Avec le temps, les souvenirs cessent d’être des images.
Ils deviennent une matière. Quelque chose que l’on porte sans y penser, jusqu’au jour où l’on s’arrête.
Il n’y a rien de spectaculaire dans une vie qui dure. Il y a des commencements discrets, des élans retenus, des habitudes qui s’installent. Il y a des amours que l’on croit immuables et qui, sans disparaître, se transforment. Le temps n’efface pas : il modifie, il déplace, il use avec douceur.
Nous avons tous connu cela.
Une première rencontre trop jeune pour être comprise.
Des séparations que l’on croit définitives.
Des retrouvailles que l’on n’attendait plus.
Des années qui passent plus vite que prévu.
Puis viennent les jours silencieux.
Ceux où l’on vit à côté de l’autre plus qu’avec lui.
Ceux où l’amour ne se dit plus, mais persiste autrement dans la présence, dans la fidélité, dans ce lien discret que rien ne semble pouvoir rompre, pas même l’éloignement.
Un jour, le présent devient plus fragile.
Alors le passé revient. Non pas pour se faire regretter, mais pour rappeler ce qui a compté. Les albums s’ouvrent, les lettres reprennent voix, et l’on comprend que toute une existence tient dans quelques instants précis, parfois insignifiants en apparence.
Ce livre raconte cela.
La traversée du temps par un couple ordinaire.
L’épreuve de la perte.
L’éloignement des enfants devenus adultes.

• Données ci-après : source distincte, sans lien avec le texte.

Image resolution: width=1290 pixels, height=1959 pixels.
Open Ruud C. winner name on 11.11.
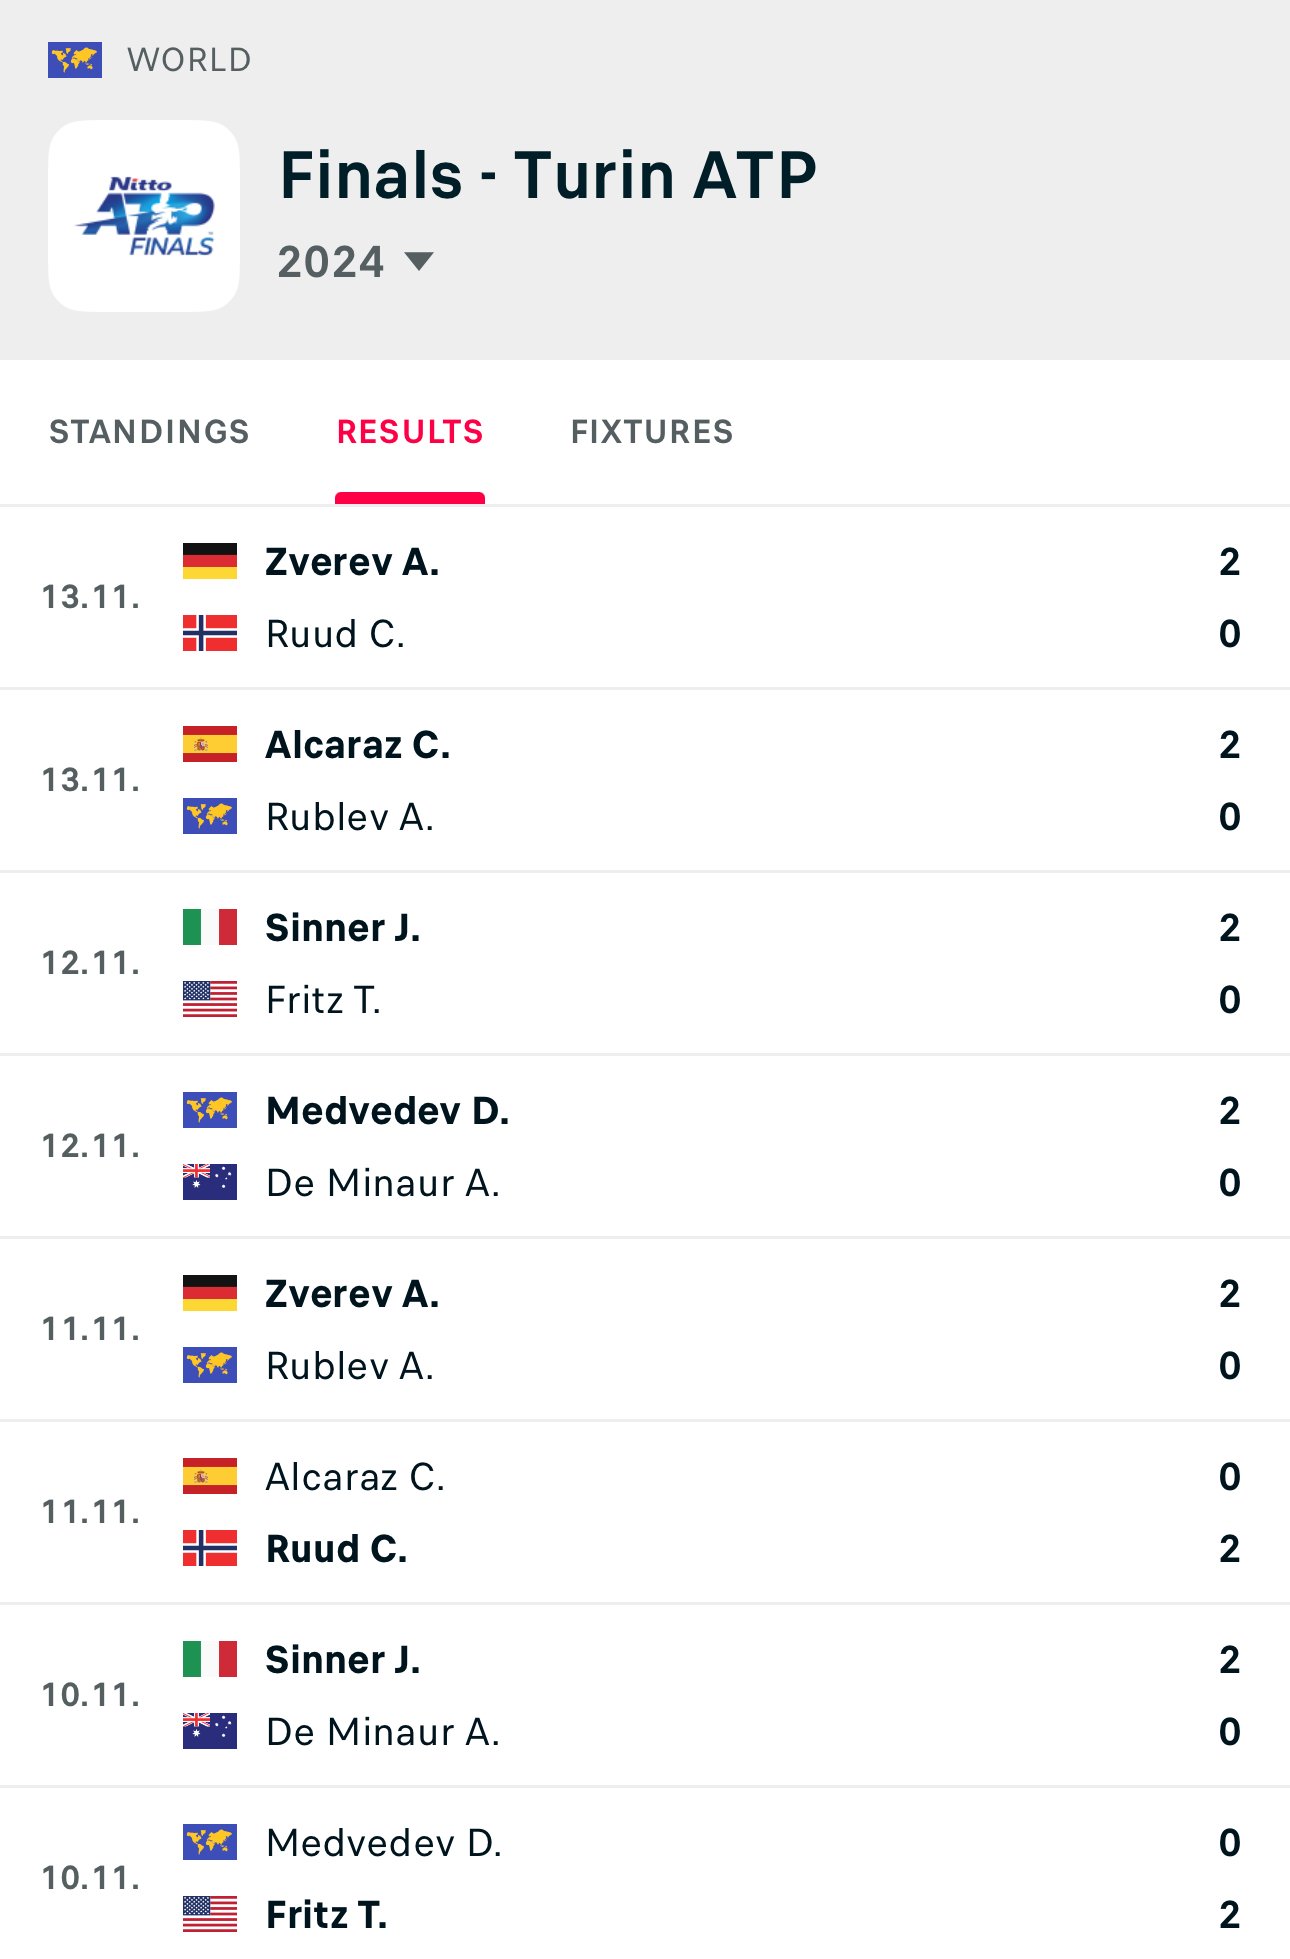[336, 1549]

Et ce moment rare où la fin, pressentie, donne à la vie une intensité nouvelle.
Il ne s’agit ni de nostalgie ni de renoncement. Mais d’un regard posé, sans plainte, sur ce qui a été vécu.

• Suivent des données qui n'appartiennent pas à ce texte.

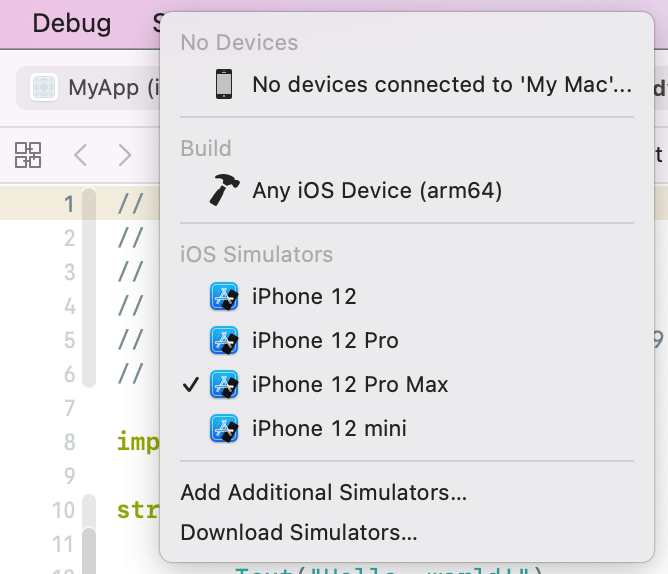Choose iPhone 12 mini simulator
The height and width of the screenshot is (574, 668).
[329, 428]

D’une tentative de comprendre ce que l’on choisit de taire, ce que l’on décide de préserver, et ce que l’on laisse derrière soi.
Le poids doux des années est un livre sur la durée.
Sur ce qui reste quand l’amour a cessé d’être une promesse pour devenir une histoire.
Sur la dignité des vies simples.
Et sur les mots que l’on écrit parfois trop tard, mais jamais inutilement.